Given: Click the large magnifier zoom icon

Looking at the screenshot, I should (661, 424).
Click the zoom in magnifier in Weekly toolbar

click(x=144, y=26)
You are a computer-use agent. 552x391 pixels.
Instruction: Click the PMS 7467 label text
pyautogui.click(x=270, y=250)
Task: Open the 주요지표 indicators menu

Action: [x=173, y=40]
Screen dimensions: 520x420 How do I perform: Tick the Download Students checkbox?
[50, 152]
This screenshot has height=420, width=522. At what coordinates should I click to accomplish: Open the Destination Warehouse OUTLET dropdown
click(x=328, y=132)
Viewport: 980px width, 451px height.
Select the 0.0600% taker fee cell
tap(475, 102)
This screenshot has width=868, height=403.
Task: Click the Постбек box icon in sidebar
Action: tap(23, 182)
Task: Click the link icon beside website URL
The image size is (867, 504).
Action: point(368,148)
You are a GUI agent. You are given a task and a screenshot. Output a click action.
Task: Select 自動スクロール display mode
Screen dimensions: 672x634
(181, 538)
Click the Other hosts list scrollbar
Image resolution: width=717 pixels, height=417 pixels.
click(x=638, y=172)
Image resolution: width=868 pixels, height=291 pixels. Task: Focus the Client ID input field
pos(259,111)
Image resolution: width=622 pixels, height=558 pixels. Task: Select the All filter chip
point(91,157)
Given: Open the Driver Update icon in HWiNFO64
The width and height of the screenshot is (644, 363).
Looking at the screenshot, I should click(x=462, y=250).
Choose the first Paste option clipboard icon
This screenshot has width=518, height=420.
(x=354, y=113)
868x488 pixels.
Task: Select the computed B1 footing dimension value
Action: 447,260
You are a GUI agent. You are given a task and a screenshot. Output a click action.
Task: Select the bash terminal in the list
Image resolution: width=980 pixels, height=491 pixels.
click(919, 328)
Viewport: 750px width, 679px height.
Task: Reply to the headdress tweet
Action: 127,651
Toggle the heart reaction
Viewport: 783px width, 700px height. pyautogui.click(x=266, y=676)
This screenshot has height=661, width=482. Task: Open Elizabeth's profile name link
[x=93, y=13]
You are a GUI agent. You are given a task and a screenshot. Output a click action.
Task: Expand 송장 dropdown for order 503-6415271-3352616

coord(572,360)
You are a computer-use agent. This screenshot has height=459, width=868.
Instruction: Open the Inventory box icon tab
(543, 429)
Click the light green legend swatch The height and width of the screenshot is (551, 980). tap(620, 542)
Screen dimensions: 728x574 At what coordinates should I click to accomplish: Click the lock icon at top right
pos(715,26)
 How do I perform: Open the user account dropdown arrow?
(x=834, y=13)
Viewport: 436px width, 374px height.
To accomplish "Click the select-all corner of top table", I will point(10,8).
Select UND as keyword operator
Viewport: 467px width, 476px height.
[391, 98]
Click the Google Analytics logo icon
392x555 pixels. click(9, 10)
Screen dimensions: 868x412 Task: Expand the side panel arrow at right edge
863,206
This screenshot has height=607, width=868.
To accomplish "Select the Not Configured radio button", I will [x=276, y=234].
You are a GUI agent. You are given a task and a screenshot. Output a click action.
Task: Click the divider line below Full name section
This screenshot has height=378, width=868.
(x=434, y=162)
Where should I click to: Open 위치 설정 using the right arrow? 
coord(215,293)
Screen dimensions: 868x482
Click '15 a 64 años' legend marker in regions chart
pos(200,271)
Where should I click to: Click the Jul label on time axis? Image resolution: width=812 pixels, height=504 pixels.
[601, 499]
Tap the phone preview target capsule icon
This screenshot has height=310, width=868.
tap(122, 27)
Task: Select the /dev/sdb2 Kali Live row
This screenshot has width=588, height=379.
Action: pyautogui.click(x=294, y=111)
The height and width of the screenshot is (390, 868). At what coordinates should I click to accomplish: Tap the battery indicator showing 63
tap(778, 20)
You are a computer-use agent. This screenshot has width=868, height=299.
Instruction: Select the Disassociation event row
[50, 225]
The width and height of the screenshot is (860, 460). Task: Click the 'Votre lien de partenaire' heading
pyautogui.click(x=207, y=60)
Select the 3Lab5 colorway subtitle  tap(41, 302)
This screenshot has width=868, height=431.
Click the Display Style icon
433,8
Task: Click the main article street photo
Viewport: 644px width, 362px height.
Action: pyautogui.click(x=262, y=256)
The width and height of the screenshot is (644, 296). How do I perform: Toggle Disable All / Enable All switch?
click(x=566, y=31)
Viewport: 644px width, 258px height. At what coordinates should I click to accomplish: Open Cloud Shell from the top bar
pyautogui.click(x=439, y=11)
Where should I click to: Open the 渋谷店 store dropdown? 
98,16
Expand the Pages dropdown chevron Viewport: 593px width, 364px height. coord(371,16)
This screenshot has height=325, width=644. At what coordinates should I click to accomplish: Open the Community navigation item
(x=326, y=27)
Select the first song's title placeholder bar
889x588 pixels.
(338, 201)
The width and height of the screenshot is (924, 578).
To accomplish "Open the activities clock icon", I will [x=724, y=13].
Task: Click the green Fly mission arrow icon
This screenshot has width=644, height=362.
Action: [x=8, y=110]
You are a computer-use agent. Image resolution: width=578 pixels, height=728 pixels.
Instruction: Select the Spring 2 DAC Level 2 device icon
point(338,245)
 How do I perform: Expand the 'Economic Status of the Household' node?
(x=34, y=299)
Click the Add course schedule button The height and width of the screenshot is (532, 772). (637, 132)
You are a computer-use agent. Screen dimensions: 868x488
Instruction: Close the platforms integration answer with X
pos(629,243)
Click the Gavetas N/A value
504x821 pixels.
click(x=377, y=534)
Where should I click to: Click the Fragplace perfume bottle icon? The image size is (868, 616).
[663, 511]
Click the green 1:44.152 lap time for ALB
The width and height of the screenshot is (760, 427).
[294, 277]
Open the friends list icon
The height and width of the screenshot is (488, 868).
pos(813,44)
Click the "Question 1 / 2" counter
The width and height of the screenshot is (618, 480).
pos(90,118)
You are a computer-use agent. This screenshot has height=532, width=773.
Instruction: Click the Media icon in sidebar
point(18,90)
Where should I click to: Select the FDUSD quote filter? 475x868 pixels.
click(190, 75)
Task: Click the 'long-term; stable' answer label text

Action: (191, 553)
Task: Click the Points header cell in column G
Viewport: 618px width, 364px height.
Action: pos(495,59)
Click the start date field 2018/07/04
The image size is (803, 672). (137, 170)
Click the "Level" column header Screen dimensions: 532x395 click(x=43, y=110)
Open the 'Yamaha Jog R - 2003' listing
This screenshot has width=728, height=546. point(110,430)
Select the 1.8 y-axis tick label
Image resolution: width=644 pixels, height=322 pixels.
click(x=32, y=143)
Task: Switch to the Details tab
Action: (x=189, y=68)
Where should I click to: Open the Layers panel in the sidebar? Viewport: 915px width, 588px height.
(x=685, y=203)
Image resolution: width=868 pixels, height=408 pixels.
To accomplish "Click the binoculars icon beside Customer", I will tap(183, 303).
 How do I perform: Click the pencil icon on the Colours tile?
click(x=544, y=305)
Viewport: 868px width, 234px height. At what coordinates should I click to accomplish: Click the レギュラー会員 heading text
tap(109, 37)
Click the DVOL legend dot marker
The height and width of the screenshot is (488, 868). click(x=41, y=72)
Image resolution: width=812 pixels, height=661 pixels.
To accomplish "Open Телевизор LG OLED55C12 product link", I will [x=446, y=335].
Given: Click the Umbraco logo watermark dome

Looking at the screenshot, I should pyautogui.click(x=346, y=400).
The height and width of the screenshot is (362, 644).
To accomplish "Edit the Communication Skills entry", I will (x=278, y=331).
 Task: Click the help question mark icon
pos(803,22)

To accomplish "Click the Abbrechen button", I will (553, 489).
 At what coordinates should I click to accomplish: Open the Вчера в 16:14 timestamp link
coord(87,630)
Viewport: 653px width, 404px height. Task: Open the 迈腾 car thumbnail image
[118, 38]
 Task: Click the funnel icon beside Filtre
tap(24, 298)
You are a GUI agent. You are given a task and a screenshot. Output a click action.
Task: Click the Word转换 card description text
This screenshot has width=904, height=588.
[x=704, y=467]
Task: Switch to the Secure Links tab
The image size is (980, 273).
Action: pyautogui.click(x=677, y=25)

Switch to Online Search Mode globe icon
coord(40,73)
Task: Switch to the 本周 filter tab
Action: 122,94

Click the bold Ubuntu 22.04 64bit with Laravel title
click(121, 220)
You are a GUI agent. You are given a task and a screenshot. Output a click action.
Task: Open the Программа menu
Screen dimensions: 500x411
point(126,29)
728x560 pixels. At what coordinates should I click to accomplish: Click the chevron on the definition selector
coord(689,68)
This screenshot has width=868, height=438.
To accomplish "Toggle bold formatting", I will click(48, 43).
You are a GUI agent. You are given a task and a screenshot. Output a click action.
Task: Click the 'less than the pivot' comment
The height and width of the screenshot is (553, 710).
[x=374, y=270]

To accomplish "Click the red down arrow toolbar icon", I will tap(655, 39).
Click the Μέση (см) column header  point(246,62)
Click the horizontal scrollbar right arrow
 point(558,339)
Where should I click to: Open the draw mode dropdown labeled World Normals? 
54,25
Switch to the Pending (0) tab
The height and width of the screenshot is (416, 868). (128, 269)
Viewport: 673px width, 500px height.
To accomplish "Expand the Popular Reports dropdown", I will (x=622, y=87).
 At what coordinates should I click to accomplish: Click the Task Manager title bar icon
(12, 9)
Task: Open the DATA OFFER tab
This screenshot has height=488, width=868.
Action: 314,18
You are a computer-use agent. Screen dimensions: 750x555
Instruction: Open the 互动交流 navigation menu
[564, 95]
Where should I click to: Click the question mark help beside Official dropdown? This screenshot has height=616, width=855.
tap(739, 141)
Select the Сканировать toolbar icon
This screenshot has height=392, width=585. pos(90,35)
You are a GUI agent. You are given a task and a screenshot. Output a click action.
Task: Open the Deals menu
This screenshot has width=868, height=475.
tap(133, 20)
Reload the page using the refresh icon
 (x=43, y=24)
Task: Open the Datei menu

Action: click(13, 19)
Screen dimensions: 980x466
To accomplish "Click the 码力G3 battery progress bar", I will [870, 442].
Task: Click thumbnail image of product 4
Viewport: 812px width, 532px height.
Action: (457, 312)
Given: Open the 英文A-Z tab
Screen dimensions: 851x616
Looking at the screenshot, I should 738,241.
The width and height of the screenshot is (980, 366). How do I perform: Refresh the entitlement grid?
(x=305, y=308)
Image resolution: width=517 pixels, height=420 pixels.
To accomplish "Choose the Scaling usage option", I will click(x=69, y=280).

*-*-*

■ **Assignment**
Give back exactly the lines of the listing above that run from the line with "Task: Select the bash terminal in the list" to the line with "Viewport: 436px width, 374px height.", inclusive.

■ **Written answer**
Task: Select the bash terminal in the list
Image resolution: width=980 pixels, height=491 pixels.
click(919, 328)
Viewport: 750px width, 679px height.
Task: Reply to the headdress tweet
Action: 127,651
Toggle the heart reaction
Viewport: 783px width, 700px height. pyautogui.click(x=266, y=676)
This screenshot has height=661, width=482. Task: Open Elizabeth's profile name link
[x=93, y=13]
You are a GUI agent. You are given a task and a screenshot. Output a click action.
Task: Expand 송장 dropdown for order 503-6415271-3352616

coord(572,360)
You are a computer-use agent. This screenshot has height=459, width=868.
Instruction: Open the Inventory box icon tab
(543, 429)
Click the light green legend swatch The height and width of the screenshot is (551, 980). tap(620, 542)
Screen dimensions: 728x574 At what coordinates should I click to accomplish: Click the lock icon at top right
pos(715,26)
 How do I perform: Open the user account dropdown arrow?
(x=834, y=13)
Viewport: 436px width, 374px height.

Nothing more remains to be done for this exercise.